EXERCISE OBJECTIVE
Put everything from the line containing "Click the Distance value 2.50 mm" down to the end of the records into a Markdown table with the columns Row and Text, numbering each line and skipping blank ones. Leave the pictures out of the table.

LISTED RECORDS
** start **
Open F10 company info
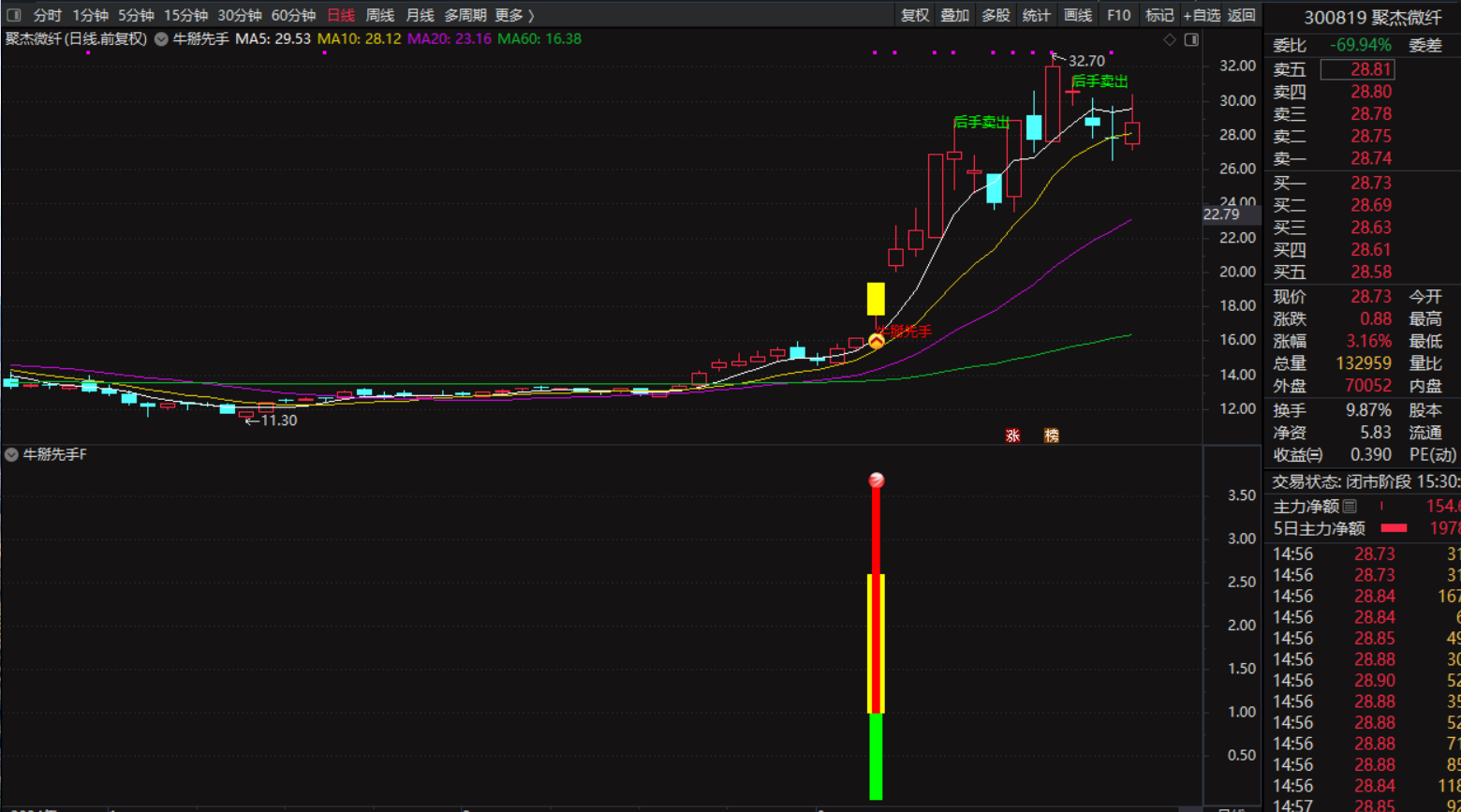The height and width of the screenshot is (812, 1461). point(1118,15)
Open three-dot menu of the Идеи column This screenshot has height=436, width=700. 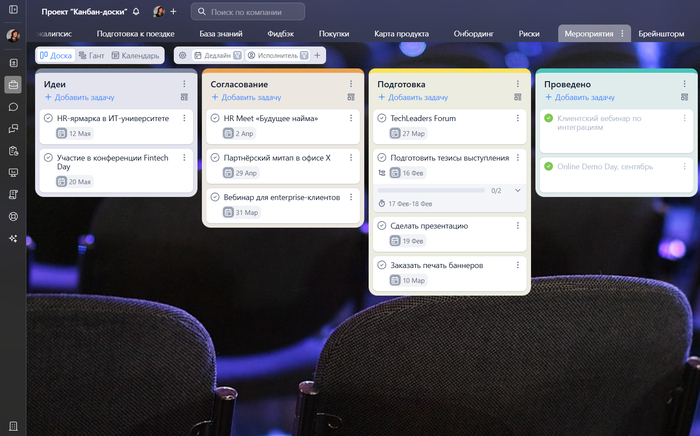pos(183,85)
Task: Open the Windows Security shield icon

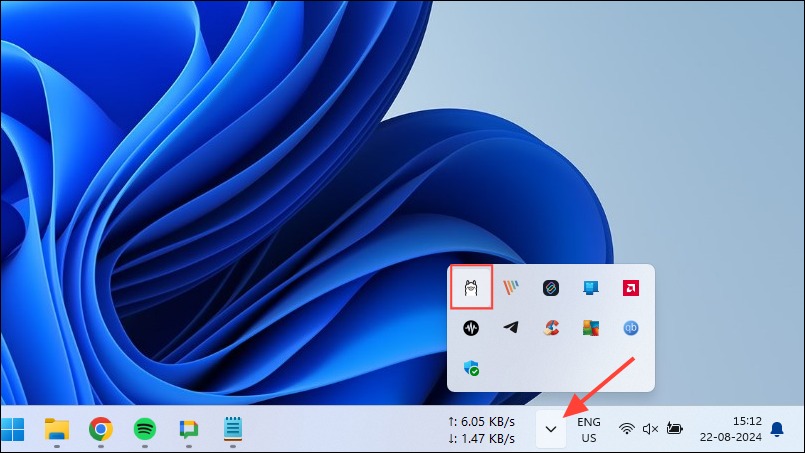Action: click(x=471, y=368)
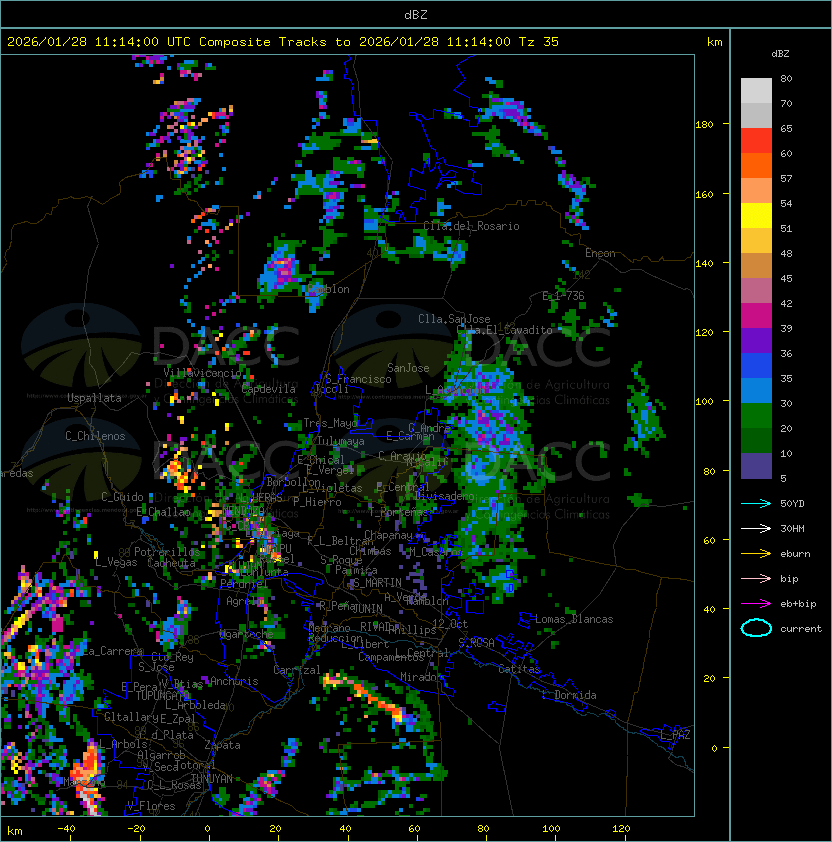
Task: Click the Clla.del_Rosario map label
Action: (x=471, y=226)
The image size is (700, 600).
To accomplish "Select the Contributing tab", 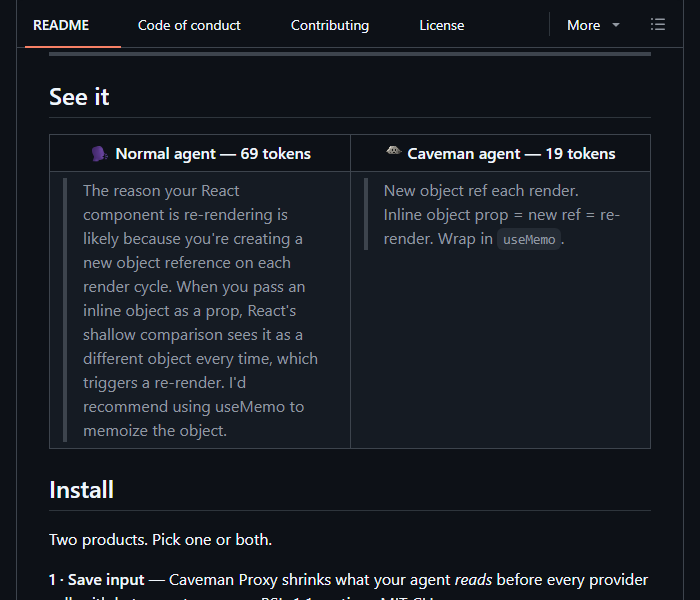I will (330, 25).
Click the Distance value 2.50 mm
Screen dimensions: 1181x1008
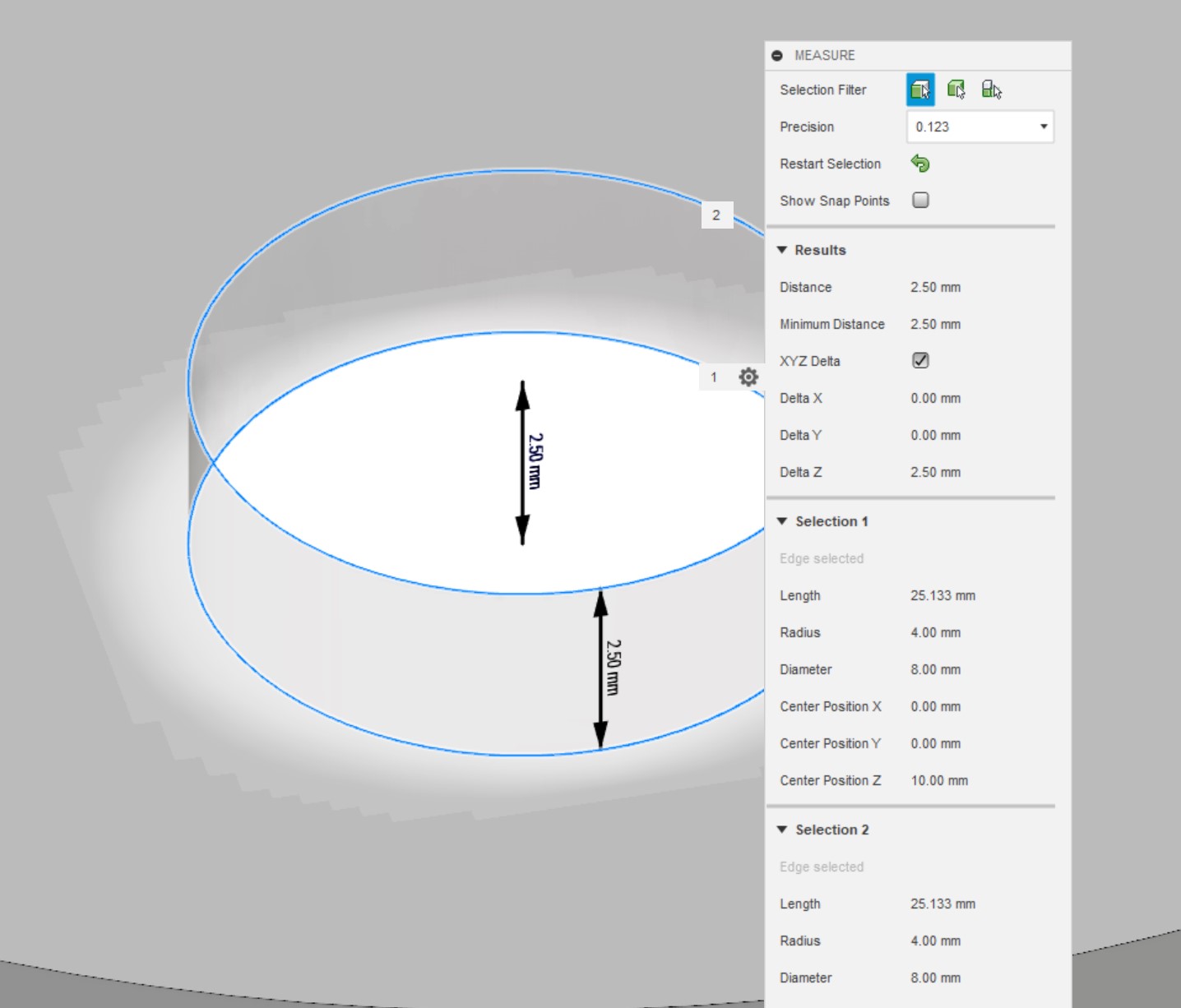935,287
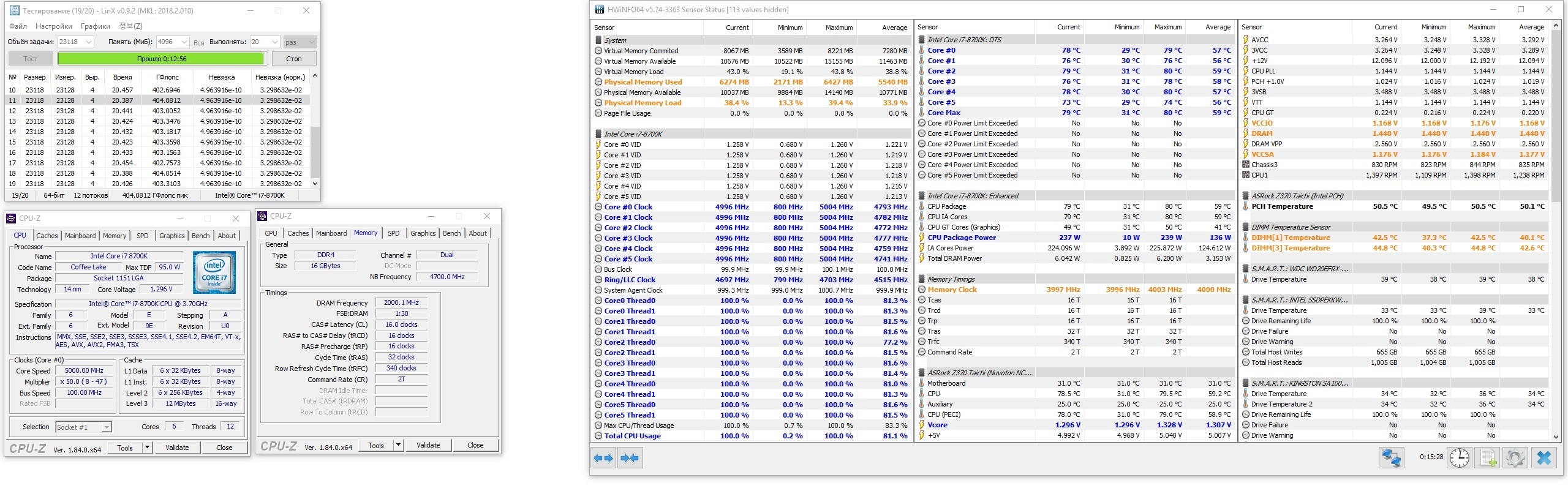The height and width of the screenshot is (491, 1568).
Task: Click the green LinX progress bar
Action: pyautogui.click(x=162, y=59)
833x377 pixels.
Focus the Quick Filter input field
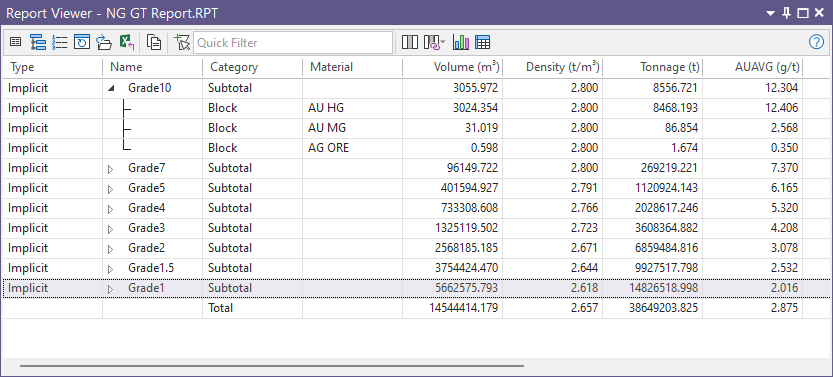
** end **
WRITTEN ANSWER
| Row | Text |
|---|---|
| 1 | Click the Distance value 2.50 mm |
| 2 | Screen dimensions: 1181x1008 |
| 3 | 935,287 |
| 4 | The height and width of the screenshot is (491, 1568). |
| 5 | Task: Click the green LinX progress bar |
| 6 | Action: pyautogui.click(x=162, y=59) |
| 7 | 833x377 pixels. |
| 8 | Focus the Quick Filter input field |